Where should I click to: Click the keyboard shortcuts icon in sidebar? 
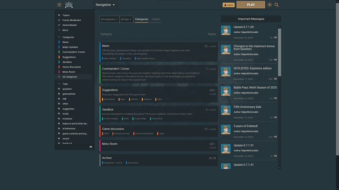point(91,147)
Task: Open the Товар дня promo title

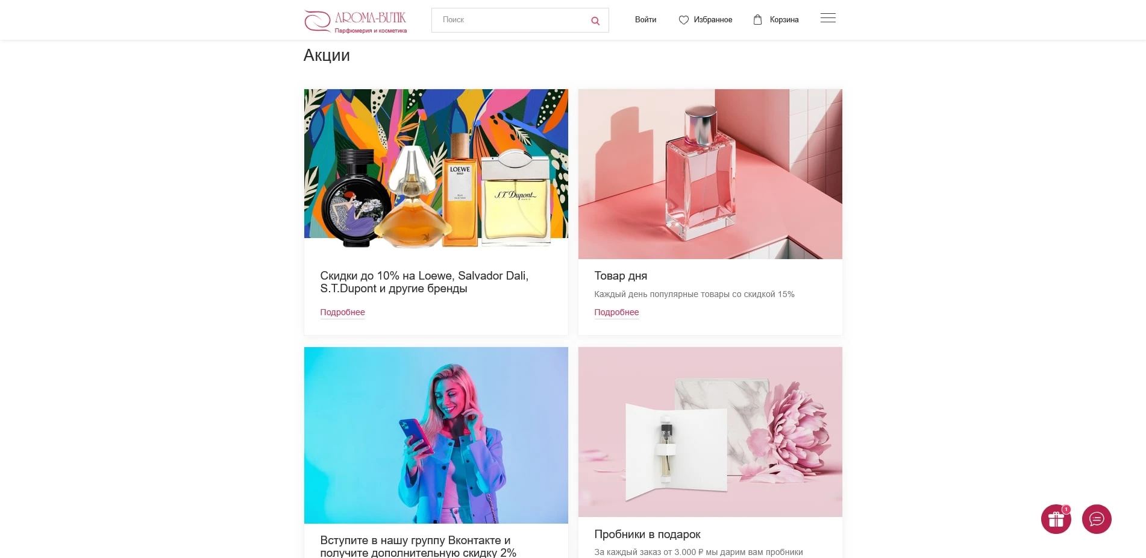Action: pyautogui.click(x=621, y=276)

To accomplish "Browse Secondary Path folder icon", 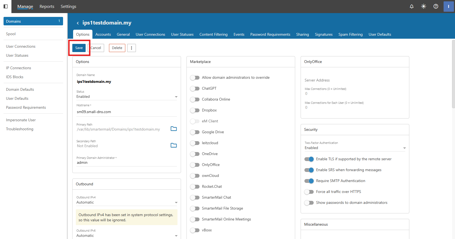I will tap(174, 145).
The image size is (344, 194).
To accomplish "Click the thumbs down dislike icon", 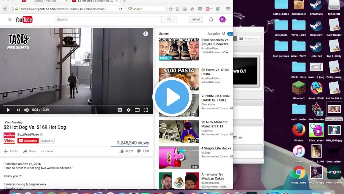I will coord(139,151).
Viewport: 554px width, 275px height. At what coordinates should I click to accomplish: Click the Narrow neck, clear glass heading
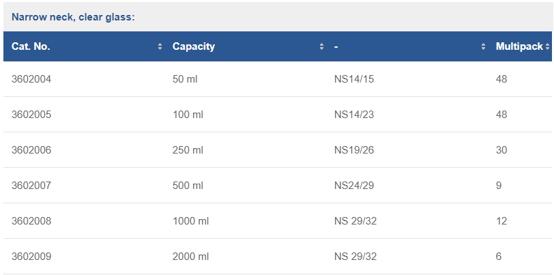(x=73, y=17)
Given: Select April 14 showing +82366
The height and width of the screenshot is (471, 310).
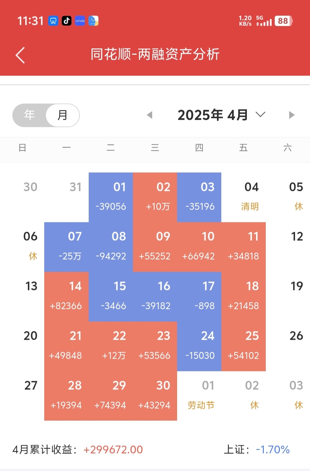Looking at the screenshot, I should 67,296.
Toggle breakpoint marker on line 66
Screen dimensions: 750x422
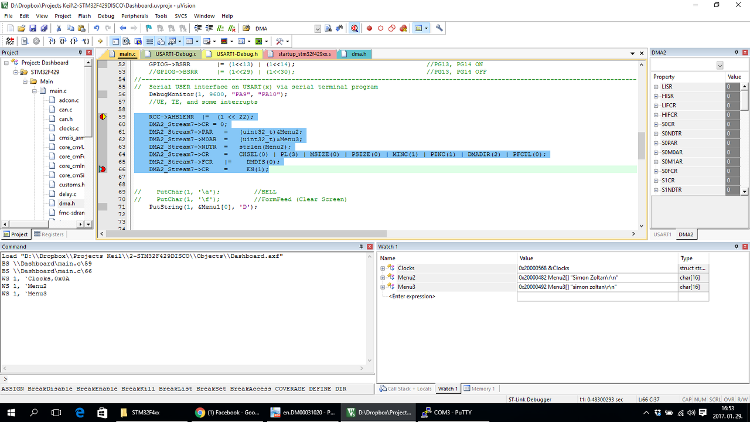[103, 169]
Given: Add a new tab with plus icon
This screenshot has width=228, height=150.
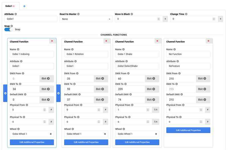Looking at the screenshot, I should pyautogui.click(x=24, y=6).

* * *

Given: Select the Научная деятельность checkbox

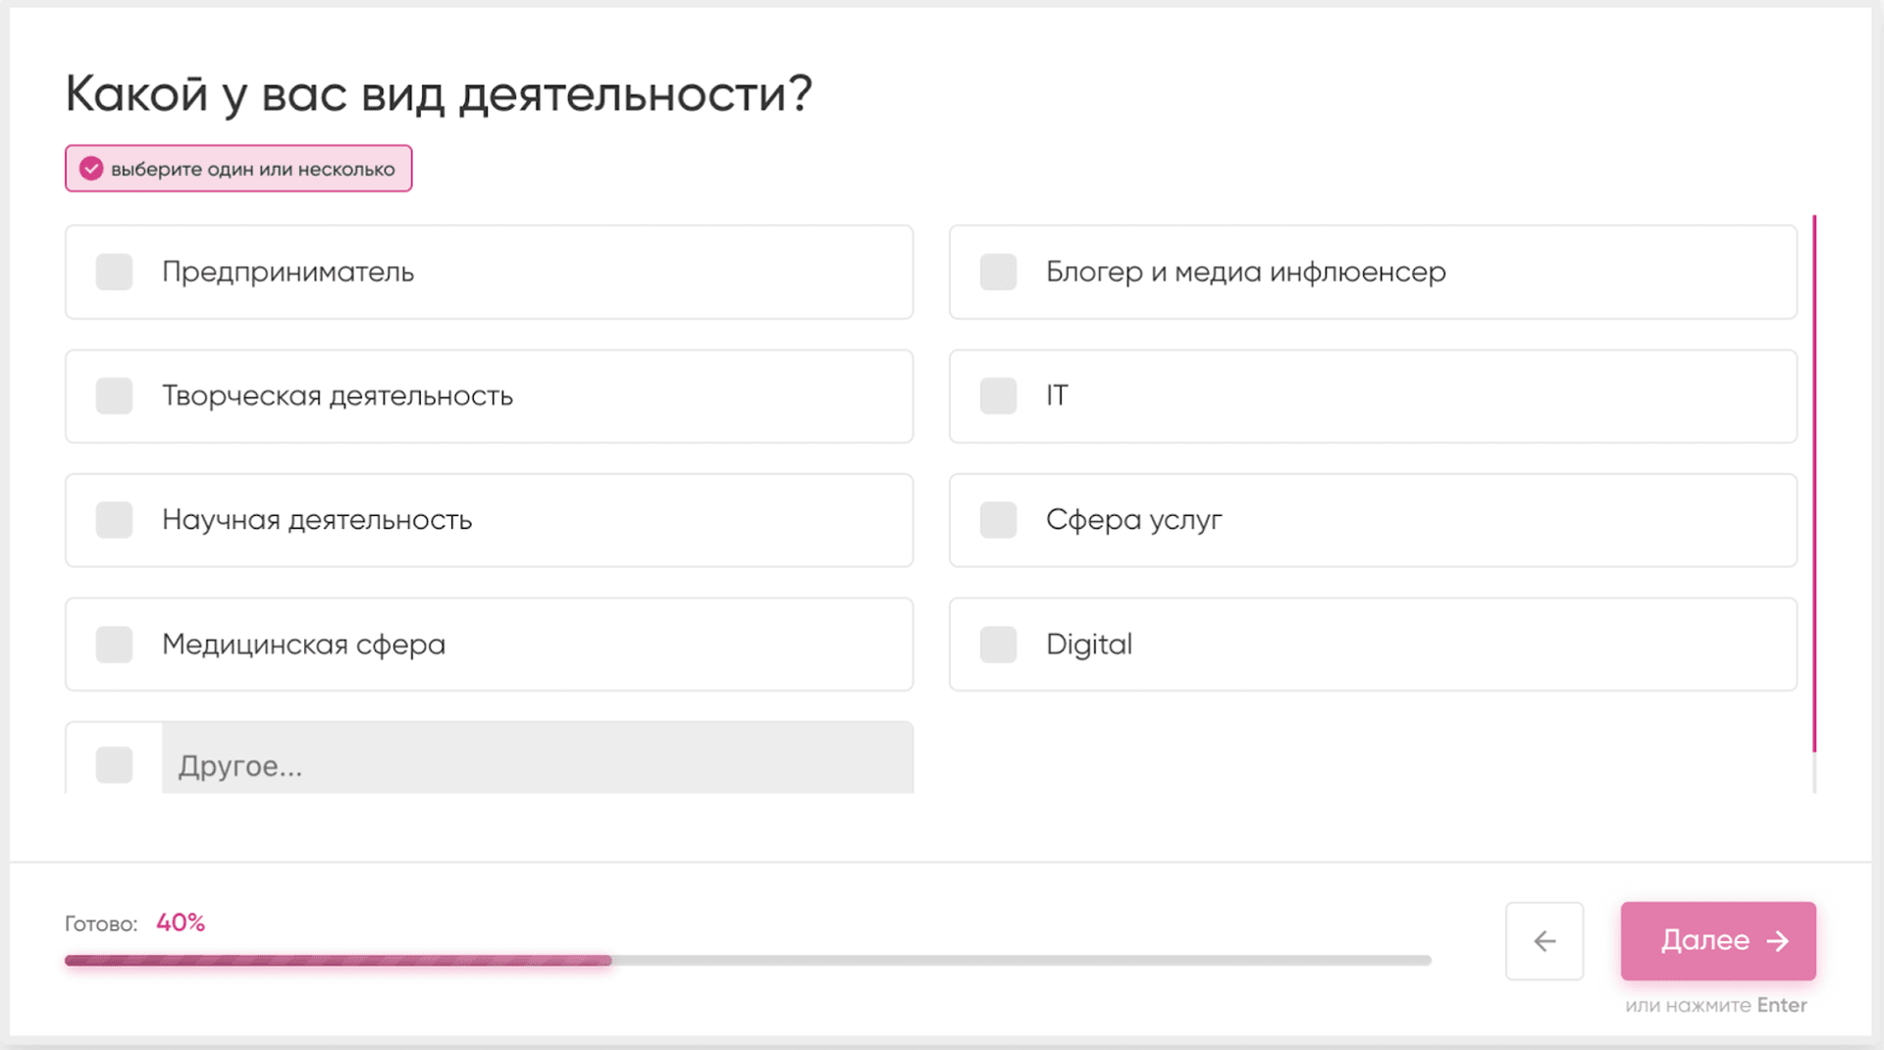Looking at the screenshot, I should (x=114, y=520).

...

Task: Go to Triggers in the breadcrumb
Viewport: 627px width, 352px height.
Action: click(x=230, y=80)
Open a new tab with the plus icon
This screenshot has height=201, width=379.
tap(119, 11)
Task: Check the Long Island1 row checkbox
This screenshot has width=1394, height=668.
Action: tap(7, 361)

- Activity
What is wanted is a copy of every line in the listing that includes the word "plus".

- Answer below
Given: Add a new tab with plus icon
Open a new tab with the plus icon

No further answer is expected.